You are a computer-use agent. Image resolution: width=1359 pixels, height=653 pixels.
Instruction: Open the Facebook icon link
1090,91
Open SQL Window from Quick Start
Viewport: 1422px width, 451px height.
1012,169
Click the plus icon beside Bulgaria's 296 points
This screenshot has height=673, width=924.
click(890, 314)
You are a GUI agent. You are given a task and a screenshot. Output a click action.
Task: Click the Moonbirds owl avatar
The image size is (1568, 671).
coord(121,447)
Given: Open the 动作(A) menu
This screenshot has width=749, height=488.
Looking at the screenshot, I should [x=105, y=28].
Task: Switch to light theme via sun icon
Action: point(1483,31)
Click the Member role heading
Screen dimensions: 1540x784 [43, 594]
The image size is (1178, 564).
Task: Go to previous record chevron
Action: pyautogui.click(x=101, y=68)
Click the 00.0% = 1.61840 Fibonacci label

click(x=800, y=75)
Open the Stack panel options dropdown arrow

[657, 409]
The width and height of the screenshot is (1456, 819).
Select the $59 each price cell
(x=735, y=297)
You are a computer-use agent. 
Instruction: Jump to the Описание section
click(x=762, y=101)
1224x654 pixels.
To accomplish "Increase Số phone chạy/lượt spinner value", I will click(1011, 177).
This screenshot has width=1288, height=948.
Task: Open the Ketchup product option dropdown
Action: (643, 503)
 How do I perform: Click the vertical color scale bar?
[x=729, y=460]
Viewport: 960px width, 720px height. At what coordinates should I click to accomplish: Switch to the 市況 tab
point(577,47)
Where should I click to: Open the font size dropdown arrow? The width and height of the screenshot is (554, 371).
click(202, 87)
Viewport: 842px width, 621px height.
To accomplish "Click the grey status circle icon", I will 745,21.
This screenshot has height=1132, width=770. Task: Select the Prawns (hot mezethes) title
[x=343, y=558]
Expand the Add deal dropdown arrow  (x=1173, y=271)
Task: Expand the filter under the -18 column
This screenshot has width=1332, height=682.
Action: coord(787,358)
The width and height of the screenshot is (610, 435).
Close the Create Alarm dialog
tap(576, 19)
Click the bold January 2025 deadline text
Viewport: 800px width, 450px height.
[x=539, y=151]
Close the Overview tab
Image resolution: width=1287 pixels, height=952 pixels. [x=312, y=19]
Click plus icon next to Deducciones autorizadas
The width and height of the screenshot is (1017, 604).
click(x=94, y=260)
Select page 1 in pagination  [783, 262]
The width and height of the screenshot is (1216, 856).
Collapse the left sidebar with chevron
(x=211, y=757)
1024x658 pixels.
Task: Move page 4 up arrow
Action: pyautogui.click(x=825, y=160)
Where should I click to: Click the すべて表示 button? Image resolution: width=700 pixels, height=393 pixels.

====

**WHAT YOU HAVE TO DO:** Your answer must be the lines from the one holding "The width and height of the screenshot is (1017, 604)." to the end of the listing above, exactly as written and nothing else.

**EXERCISE ANSWER:**
The width and height of the screenshot is (1017, 604).
click(x=94, y=260)
Select page 1 in pagination  [783, 262]
The width and height of the screenshot is (1216, 856).
Collapse the left sidebar with chevron
(x=211, y=757)
1024x658 pixels.
Task: Move page 4 up arrow
Action: pyautogui.click(x=825, y=160)
Where should I click to: Click the すべて表示 button? Image resolution: width=700 pixels, height=393 pixels.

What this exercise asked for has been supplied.